Les enjeux géopolitiques de la mer Rouge
Cette visite intervient dans un contexte de tensions accrues en mer Rouge, où les rebelles houthis du Yémen ont multiplié les attaques contre des navires commerciaux ces dernières années, perturbant l'une des routes maritimes les plus fréquentées au monde. Le Somaliland, qui contrôle une longue portion de côte sur le golfe d'Aden, fait face au Yémen et se trouve à proximité du détroit de Bab el-Mandeb, un point de passage stratégique entre la mer Rouge et l'océan Indien.
Pour Israël, qui a échangé des tirs avec les Houthis et vu le trafic maritime en mer Rouge gravement perturbé, la région revêt une importance stratégique croissante. Le rapprochement avec le Somaliland offre à l'État hébreu un accès privilégié à une zone clé pour la sécurité de ses approvisionnements et de ses échanges commerciaux.
Des implications régionales et une reconnaissance contestée
La reconnaissance d'Israël et cette visite officielle provoquent des réactions contrastées dans la région. La Somalie, qui considère le Somaliland comme une partie de son territoire, a fermement condamné l'initiative israélienne. La reconnaissance du Somaliland par Israël reste unilatérale : aucun autre État n'a emboîté le pas, et le territoire n'est pas membre des Nations unies.
Les analystes soulignent que cette alliance comporte des risques. Le Somaliland pourrait se trouver exposé à des représailles de la part de la Somalie ou de puissances régionales hostiles à Israël. Par ailleurs, la normalisation des relations avec le Somaliland pourrait compliquer les efforts de médiation dans la Corne de l'Afrique.

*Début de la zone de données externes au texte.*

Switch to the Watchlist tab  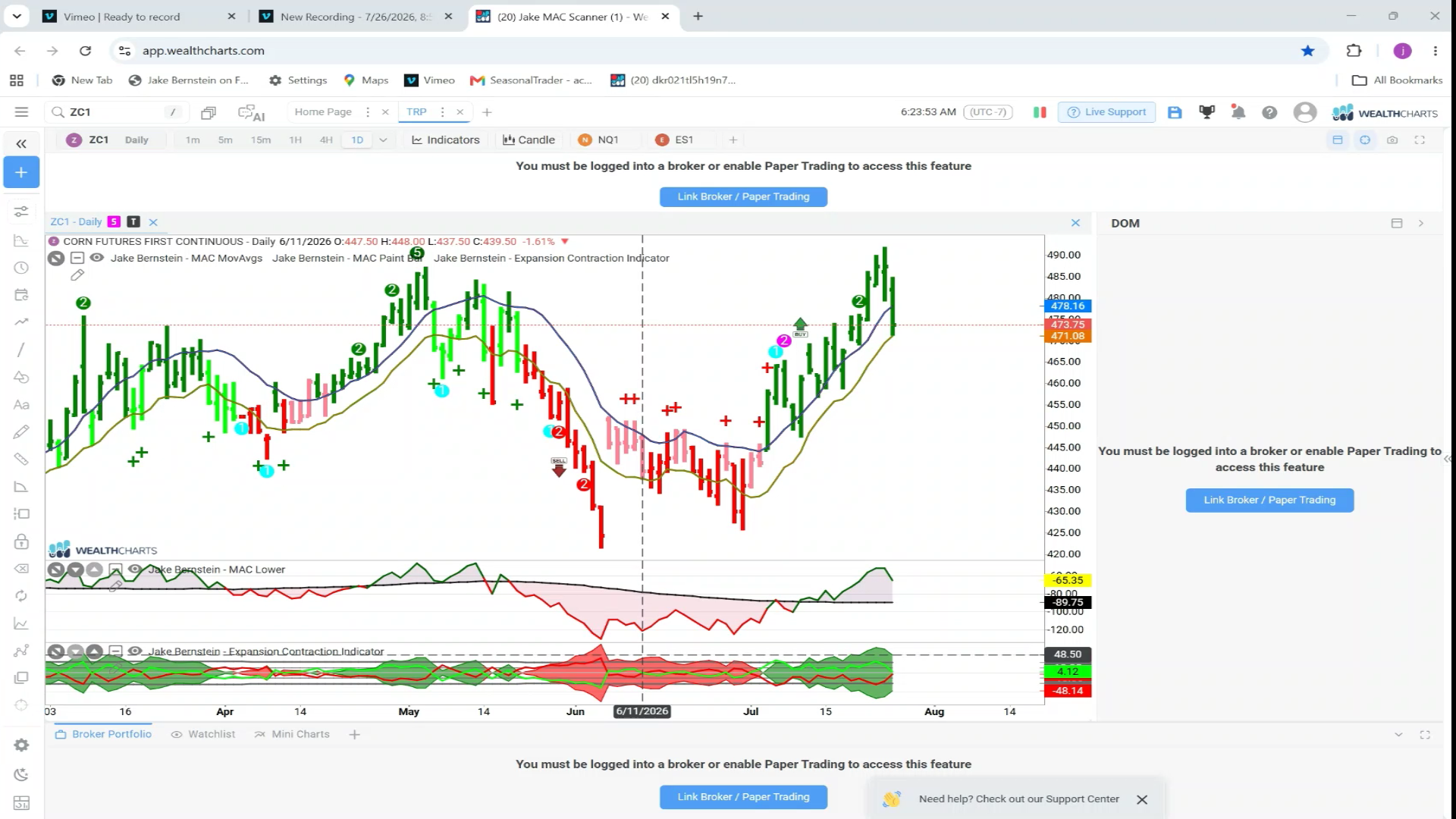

Une coopération qui s'annonce durable
Malgré les controverses, les deux parties affichent leur détermination à aller de l'avant. Au-delà de la reconnaissance diplomatique, l'accord stratégique vise à développer des projets concrets dans les domaines de l'économie, de la sécurité maritime et de la lutte contre le terrorisme. Des sources officielles ont indiqué que des discussions étaient en cours pour établir une présence militaire israélienne dans la région, bien qu'aucun accord formel n'ait encore été conclu.
Cette visite officielle marque un tournant dans les relations entre Israël et le Somaliland, qui pourraient avoir des répercussions durables sur l'équilibre géopolitique de la Corne de l'Afrique et de la mer Rouge.